Tomorrow, & Tomorrow, & Tomorrow Review

Summary (from the publisher):
9780593321201On a bitter-cold day, in the December of his junior year at Harvard, Sam Masur exits a subway car and sees, amid the hordes of people waiting on the platform, Sadie Green. He calls her name. For a moment, she pretends she hasn’t heard him, but then, she turns, and a game begins: a legendary collaboration that will launch them to stardom. These friends, intimates since childhood, borrow money, beg favors, and, before even graduating college, they have created their first blockbuster, Ichigo. Overnight, the world is theirs. Not even twenty-five years old, Sam and Sadie are brilliant, successful, and rich, but these qualities won’t protect them from their own creative ambitions or the betrayals of their hearts.

Spanning thirty years, from Cambridge, Massachusetts, to Venice Beach, California, and lands in between and far beyond, Gabrielle Zevin’s Tomorrow, and Tomorrow, and Tomorrow is a dazzling and intricately imagined novel that examines the multifarious nature of identity, disability, failure, the redemptive possibilities in play, and above all, our need to connect: to be loved and to love. Yes, it is a love story, but it is not one you have read before.

My Rating: 5/5 Stars

My Thoughts: 

Gabrielle Zevin is one of those authors that I knew I would read at some point – I borrowed her adult novels The Storied Life of A.J. Fikry and Young Jane Young from the library when I returned Tomorrow, & Tomorrow, & Tomorrow and I cannot believe I still have not read her YA novel, Elsewhere – and I’m so glad I started with Tomorrow, & Tomorrow, & Tomorrow. This novel is for sure a favorite book of 2022…and potentially one of my favorite books ever. 

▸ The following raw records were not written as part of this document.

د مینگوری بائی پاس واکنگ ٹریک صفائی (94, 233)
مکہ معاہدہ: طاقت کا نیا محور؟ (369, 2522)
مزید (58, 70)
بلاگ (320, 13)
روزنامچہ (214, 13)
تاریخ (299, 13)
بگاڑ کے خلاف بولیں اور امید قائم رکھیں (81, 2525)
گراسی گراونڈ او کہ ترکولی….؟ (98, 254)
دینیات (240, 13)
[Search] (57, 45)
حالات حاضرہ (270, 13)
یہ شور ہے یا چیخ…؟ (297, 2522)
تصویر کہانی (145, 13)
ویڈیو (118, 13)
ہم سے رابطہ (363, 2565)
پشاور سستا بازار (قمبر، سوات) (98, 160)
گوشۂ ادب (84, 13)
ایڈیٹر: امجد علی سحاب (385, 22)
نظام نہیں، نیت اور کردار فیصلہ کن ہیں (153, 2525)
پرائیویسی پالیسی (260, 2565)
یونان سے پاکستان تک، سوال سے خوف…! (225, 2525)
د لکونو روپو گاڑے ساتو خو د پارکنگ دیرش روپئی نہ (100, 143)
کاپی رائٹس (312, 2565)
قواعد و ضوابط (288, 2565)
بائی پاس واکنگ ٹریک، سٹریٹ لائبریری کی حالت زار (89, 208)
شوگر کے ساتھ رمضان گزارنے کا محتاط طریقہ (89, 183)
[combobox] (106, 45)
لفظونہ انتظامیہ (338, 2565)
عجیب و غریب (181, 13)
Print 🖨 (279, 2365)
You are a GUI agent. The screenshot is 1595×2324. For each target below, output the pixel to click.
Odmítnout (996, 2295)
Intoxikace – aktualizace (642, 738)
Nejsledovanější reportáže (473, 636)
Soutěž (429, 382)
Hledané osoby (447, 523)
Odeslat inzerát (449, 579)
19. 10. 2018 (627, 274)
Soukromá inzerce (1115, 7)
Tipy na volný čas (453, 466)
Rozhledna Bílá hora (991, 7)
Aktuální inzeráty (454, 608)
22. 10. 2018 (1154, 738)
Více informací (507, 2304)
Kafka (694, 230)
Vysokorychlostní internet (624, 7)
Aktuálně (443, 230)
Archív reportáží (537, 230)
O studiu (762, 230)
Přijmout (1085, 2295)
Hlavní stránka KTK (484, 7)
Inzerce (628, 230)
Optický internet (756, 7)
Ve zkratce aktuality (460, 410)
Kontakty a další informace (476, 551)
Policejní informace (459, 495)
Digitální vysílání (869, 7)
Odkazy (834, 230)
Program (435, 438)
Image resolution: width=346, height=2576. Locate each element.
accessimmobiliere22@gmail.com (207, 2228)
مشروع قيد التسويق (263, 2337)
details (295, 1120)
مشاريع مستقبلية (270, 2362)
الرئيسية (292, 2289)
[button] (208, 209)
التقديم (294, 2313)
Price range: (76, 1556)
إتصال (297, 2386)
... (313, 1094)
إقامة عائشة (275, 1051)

Tomorrow, & Tomorrow, & Tomorrow is one of those books that define the feeling of “I couldn’t put this book down.” When I tell you I devoured this book, I devoured this book. I didn’t know what to expect going in, other than the basic of premise of two childhood friends coming together again in college to create a video game, and I highly, highly recommend going into this one as little as possible. There is much more to that basic premise, as Sadie and Sam’s game, also produced by their friend, Marx, skyrockets and leads the team into mass popularity. The books tackles so many themes, including but not limited to friendship, family, romance, living with a disability, success and fame, failure, and relationship abuse. The book is adult fiction, but starts with Sam & Sadie as teenagers and transitions from their first time hanging out to college and then into their company and games. It has the perfect cross-over appeal while having some of the best writing I’ve EVER read.